A discussão sobre a independência do Banco Central nunca avançou no Brasil por um motivo quase infantil: medo de monstro. Teme-se, em Brasília, que o BC independente vire um monstro incontrolável, uma autoridade não democraticamente constituída, capaz de elevar juros, restringir o crédito e controlar o preço local do dólar ao bel prazer de seus herméticos modelos matemáticos, sem se importar com as vontades e as demandas de governantes legitimamente eleitos e, menos ainda, com os clamores populares. O monstrengo teria poderes suficientemente fortes para dizimar os sonhos de consumidores e empresários e seria personificado na figura de seu presidente, um técnico de notório saber, com mandato fixo e não coincidente com as eleições majoritárias e, portanto, imune a ordens de demissão vindas do Palácio do Planalto ou do Ministério da Fazenda. Já imaginou? No País dos planos e dos pacotes econômicos, a feiosa e ortodoxa figura do BC independente seria uma ameaça real ao desejo dos políticos de mandar e desmandar na economia. Com suas taxas de juros nefastas e controles insensíveis da base monetária, poderia facilmente estragar os planos de quem gosta de brincar com a inflação e favorecer uns eleitores aqui, outros doadores de campanha acolá. Quando a festa do crescimento econômico está animada, ninguém quer saber de um chato a dizer que é hora de dimunuir o som e suspender as bebidas, por maiores que sejam os riscos de fadiga e coma alcoólico para quem dançar e festejar até o sol raiar. Por essas e outras, o banqueiro central independente nunca emplacou no Brasil, nem vai emplacar.

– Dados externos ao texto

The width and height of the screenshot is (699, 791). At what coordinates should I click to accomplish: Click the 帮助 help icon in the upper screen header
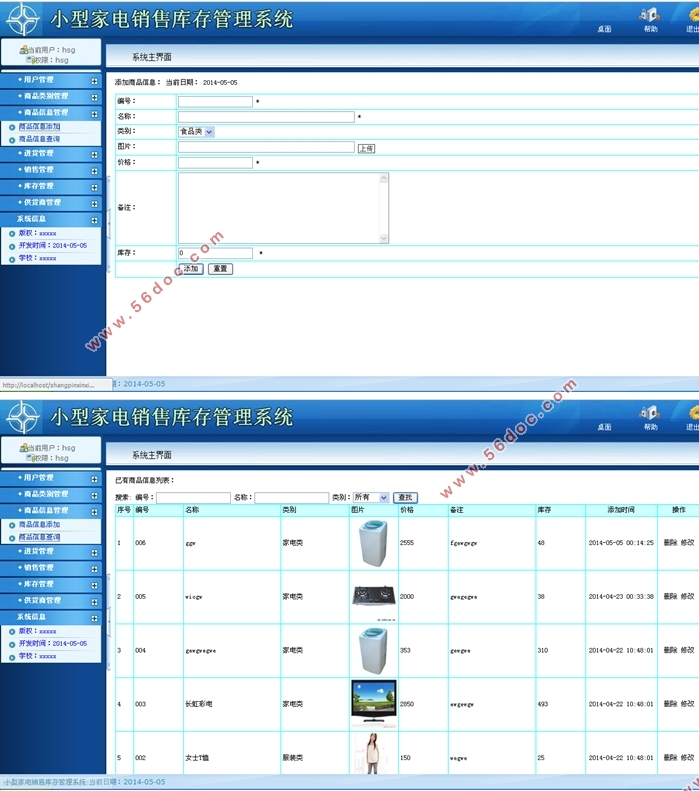tap(651, 17)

Por aqui, prevaleceu na Era Lula (2003 a 2010) a figura do Banco Central autônomo. É um monstro mais light, que pode fazer o que bem entender desde que convença o presidente da República de que está no caminho certo. Por oito anos, Henrique Meirelles fez isso como ninguém e mandou no BC como quis, apesar dos apelos frequentes do vice-presidente da República, José Alencar, contra os juros absurdamente altos (até hoje, diga-se) praticados no Brasil. Meirelles tinha status de ministro, não tinha medo de cara feia e nem de Guido Mantega, o titular da Fazenda. Como não gostava de ser mandado, o banqueiro central de Lula não continuou na Era Dilma. O atual titular do cargo, Alexandre Tombini, não manteve a aura de autonomia de seu antecessor e, pior ainda, perdeu o controle da inflação ao praticar uma política monetária e cambial boa demais para reeleger sua chefe em 2014, causando a atual ressaca monumental da recessão econômica e do desemprego crescente.

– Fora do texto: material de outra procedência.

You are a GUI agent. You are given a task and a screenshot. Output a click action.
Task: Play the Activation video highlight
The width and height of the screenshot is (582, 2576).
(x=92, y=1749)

Na semana passada, Tombini chocou o mercado ao soltar uma nota inesperada sobre as previsões pessimistas do Fundo Monetário Internacional a respeito da economia brasileira, sugerindo uma mudança de rota na política de juros do BC. Fez isso às vésperas da reunião do Comitê de Política Monetária do BC, o Copom, e supostamente depois de uma reunião fechada com a presidente Dilma, não confirmada. Em vez de elevar a taxa básica Selic, como sugeriam seus comunicados anteriores, manteve-a em 14,25%. O Copom fez a coisa certa – um aperto no custo do dinheiro iria agravar a recessão sem reduzir a inflação –, mas Tombini fez a coisa errada. O custo de suas atitudes é a pá de cal na credibilidade do BC e da política de metas para a inflação, uma notícia péssima para o País. Sem previsibilidade, não se faz planos de longo prazo e vive-se o império da mediocridade econômica. O monstro subserviente é tão assustador quanto o independente e o autônomo, especialmente quando erra muito, enfraquece o poder de compra do real e coloca em risco 20 anos de relativa estabilidade monetária.